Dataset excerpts
⟨

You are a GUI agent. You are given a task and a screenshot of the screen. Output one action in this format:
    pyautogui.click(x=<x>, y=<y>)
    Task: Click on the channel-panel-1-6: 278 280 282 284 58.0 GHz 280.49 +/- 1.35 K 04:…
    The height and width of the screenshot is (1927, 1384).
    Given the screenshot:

⟩

Description of the task:
Quote all of the lines above word for word.

Solution for this exercise:
You are a GUI agent. You are given a task and a screenshot of the screen. Output one action in this format:
    pyautogui.click(x=<x>, y=<y>)
    Task: Click on the channel-panel-1-6: 278 280 282 284 58.0 GHz 280.49 +/- 1.35 K 04:…
    The height and width of the screenshot is (1927, 1384).
    Given the screenshot:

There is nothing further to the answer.